David Raggi ucciso da clandestino: famiglia fa causa a Stato

di redazione Blitz
Pubblicato il 3 Febbraio 2016 - 11:40 OLTRE 6 MESI FA

TERNI – David Raggi ucciso da un giovane marocchino a cui era stata respinta la richiesta di asilo politico: la famiglia fa causa al ministero dell’Interno, a quello della Giustizia e alla presidente del Consiglio dei ministri, e chiede allo stato due milioni di euro di danni.

La citazione arriva dalla famiglia del giovane Raggi, ucciso nella notte tra il 12 e il 13 marzo del 2015 davanti ad un locale in piazza dell’Olmo a Terni da un cittadino marocchino ubriaco, Amine Aassoul, 30 anni. La tesi dell’avvocato della famiglia Raggi è che Aassoul non doveva trovarsi in Italia, o comunque doveva trovarsi in carcere, dal momento che era stato già condannato a 7 anni.

Al ministero dell’Interno la famiglia contesta la mancata espulsione dall’Italia di Aassoul (che è stato condannato a 30 anni di reclusione con rito abbreviato ed è ora in attesa dell’Appello), dopo che la sua richiesta di asilo politico era stata respinta nel settembre 2014 dalla commissione territoriale di Siracusa. Nel frattempo era stata respinta dal tribunale di Caltanissetta anche la richiesta di sospensiva, in attesa dell’esito del ricorso presentato dal nordafricano.

Al ministero della Giustizia viene invece contestata la mancata esecuzione di un provvedimento di cumulo di pene a carico dello stesso marocchino, in base al quale avrebbe dovuto scontare 6 anni e otto mesi di reclusione per vari reati.

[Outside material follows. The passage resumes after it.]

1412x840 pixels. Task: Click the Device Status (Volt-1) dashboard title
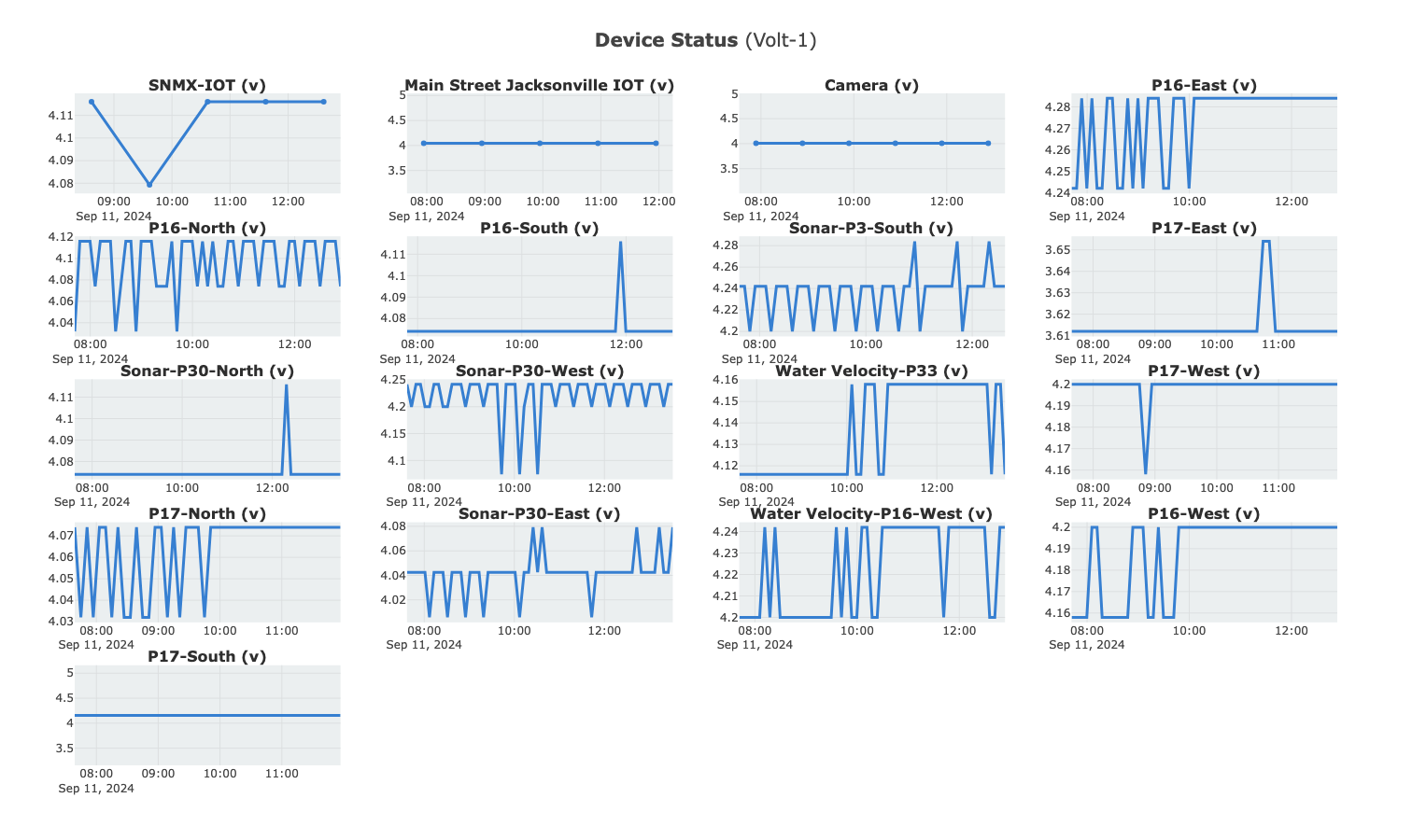[705, 40]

A questo quadro si aggiunge il fatto che la presidenza del Consiglio, secondo quanto sostiene l’avvocato della famiglia Raggi, non ha recepito la direttiva europea del 2004, che prevede l’istituzione di un fondo di garanzia a tutela delle vittime dei reati gravi commessi da nullatenenti. “Questa direttiva, spiega l’avvocato, non è mai stata applicata dall’Italia, ma permetterebbe la liquidazione almeno delle provvisionali decise in sede di condanna, 400 mila euro”. Due le sentenze, una emessa dal tribunale di Torino e l’altra da quello di Roma, che hanno già riconosciuto l’indennizzo a favore di familiari di vittime di reati in mancanza dell’istituzione del fondo.

“Non è l’aspetto economico ad interessarci – ha commentato Diego, il fratello di David – ma vogliamo dare un segnale perché nessuno patisca più quello che stiamo patendo noi. La colpa di quanto successo a mio fratello è dello Stato, perché sono mancati i controlli”.